Resin embedding and block trimming
Mtb-infected cells were washed once in HEPES 0.2 M buffer, fixed with 2.5% glutaraldehyde (Sigma, G5882), 4% methanol-free paraformaldehyde (Electron Microscopy Sciences, 15710) in 0.2 M HEPES (pH 7.4) for 16–20 h at 4 °C and further processed for Scanning Electron Microscopy (SEM) and nanoscale secondary ion mass spectrometry (NanoSIMS) in a Biowave Pro (Pelco, USA) with use of microwave energy and vacuum. Cells were washed twice in HEPES 0.2 M buffer (Sigma-Aldrich, H0887) at 250 W for 40 s, post-fixed using a mixture of 2% osmium tetroxide (Taab, O011) and 1.5% potassium ferricyanide (Taab, P018) (v/v) at equal ratio for 14 min with power set up at 100 W (with/without vacuum 20″ Hg at 2 min intervals). Samples were washed with distilled water twice on the bench and twice again in the Biowave 250 W for 40 s and further stained in 1% thiocarbohydrazide (Sigma-Aldrich, 223220) in distilled water (w/v) for 14 min as described above. After repeated washes, samples were also stained with 2% osmium tetroxide (Taab, O011) in distilled water (w/v) for 14 min with similar settings. Samples were washed 4 times as before and stained with 1% aqueous uranyl acetate (Agar scientific, AGR1260A) in distilled water (w/v) for 14 min and then washed again. Samples were dehydrated using a step-wise ethanol series of 50, 75, 90 and 100%, then washed four times in absolute acetone at 250 W for 40 s per step. Samples were infiltrated with a dilution series of 25, 50, 75 and 100% Durcupan ACM® (Sigma-Aldrich, 44610) (v/v) resin to acetone. Each step was for 3 min at 250 W power (with/without vacuum 20″ Hg at 30 s intervals). Samples were then cured for a minimum of 48 h at 60 °C. The sample block was trimmed, coarsely by a razor blade then finely trimmed using a 35° ultrasonic, oscillating diamond knife (DiATOME, Switzerland) set at a cutting speed of 0.6 mm/s, a frequency set by automatic mode and a voltage of 6.0 V, on an ultramicrotome EM UC7 (Leica Microsystems, Germany) to remove all excess resin surrounding an area for analysis.
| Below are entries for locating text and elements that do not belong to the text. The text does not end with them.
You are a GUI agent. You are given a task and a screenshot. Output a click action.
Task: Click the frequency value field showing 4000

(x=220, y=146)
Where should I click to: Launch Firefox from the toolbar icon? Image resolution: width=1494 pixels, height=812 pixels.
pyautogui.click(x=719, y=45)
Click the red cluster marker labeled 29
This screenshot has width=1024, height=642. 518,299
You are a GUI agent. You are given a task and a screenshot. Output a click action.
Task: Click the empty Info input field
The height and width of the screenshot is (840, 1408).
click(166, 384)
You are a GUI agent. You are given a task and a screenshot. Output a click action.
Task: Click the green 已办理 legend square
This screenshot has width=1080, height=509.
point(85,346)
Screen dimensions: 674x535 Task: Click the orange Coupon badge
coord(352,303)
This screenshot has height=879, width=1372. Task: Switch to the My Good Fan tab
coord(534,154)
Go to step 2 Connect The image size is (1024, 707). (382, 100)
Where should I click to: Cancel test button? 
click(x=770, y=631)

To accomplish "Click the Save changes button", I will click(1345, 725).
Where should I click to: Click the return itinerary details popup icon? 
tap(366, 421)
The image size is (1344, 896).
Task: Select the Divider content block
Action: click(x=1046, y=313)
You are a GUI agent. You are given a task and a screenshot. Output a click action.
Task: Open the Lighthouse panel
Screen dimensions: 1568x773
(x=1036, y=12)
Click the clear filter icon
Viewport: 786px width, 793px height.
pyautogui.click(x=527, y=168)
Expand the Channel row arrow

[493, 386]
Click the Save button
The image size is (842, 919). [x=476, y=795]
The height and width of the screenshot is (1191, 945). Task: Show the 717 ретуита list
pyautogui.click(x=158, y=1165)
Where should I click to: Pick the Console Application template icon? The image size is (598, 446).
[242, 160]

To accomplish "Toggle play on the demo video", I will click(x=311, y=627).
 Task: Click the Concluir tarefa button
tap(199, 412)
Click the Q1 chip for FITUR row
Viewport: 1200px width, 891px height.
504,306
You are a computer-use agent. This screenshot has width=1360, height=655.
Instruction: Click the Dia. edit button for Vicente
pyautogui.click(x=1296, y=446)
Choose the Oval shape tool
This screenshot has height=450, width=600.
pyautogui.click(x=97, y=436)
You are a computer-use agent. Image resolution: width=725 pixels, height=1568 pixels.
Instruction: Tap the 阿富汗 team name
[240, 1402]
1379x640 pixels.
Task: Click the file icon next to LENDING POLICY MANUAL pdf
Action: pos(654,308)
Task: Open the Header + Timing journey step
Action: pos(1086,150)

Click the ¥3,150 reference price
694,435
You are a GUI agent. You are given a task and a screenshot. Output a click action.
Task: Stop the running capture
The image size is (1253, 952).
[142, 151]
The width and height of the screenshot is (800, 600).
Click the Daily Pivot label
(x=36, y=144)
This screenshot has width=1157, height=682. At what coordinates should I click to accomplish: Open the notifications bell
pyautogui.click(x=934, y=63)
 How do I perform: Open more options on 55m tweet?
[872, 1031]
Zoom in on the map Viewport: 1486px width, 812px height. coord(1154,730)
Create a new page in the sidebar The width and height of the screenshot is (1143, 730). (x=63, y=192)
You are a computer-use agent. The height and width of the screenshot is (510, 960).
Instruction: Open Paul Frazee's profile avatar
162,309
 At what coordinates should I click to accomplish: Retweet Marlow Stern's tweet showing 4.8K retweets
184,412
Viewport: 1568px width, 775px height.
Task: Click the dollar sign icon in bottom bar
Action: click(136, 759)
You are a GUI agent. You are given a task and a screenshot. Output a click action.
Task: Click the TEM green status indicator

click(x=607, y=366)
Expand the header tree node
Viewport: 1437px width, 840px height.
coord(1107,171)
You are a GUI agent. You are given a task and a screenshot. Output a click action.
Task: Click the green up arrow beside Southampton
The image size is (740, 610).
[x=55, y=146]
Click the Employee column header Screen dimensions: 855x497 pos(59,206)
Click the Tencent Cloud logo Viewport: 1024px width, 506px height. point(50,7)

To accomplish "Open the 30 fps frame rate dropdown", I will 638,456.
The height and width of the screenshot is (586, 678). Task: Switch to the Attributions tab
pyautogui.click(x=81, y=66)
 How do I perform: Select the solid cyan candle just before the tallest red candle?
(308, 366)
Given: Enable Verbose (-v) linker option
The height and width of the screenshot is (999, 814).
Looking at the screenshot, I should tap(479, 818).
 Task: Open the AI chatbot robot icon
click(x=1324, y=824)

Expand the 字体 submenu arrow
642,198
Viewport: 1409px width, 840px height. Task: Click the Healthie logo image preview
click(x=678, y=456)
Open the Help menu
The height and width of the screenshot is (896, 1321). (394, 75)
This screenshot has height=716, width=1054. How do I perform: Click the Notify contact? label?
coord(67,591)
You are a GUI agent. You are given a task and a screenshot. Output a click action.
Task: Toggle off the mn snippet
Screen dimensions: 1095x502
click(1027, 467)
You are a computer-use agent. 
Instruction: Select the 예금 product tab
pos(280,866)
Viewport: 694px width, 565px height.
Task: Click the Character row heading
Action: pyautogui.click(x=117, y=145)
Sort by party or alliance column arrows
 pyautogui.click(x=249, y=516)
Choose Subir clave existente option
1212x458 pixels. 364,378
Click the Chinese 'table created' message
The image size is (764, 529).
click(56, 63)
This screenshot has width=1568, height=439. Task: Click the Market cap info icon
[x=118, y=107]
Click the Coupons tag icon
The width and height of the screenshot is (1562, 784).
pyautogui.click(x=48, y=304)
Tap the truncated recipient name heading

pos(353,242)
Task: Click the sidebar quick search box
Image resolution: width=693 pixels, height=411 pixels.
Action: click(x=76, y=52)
For bacterial pellets, fixed bacteria were pelleted at 3000 × g for 5 min and washed twice in HEPES 0.2 M buffer (Sigma-Aldrich, H0887) at 250 W for 40 s, post-fixed using a mixture of 2% osmium tetroxide (Taab, O011) and 1.5% potassium ferricyanide (Taab, P018) (v/v) at equal ratio for 14 min with power set up at 100 W (with/without vacuum 20″ Hg at 2 min intervals). Samples were washed twice with distilled water in the Biowave at 250 W for 40 s and further stained with 1% aqueous uranyl acetate (Agar scientific, AGR1260A) in distilled water (w/v) for 14 min and then washed again as before. Between steps, bacteria were centrifuged at 3000 g for 5 min. Samples were dehydrated using a step-wise ethanol series of 50, 75, 90 and 100%, then washed four times in absolute acetone at 250 W for 40 s per step. Samples were infiltrated with a dilution series of 25, 50, 75 and 100% Durcupan ACM® (Sigma-Aldrich, 44610) (v/v) resin to acetone. Each step was for 3 min at 250 W.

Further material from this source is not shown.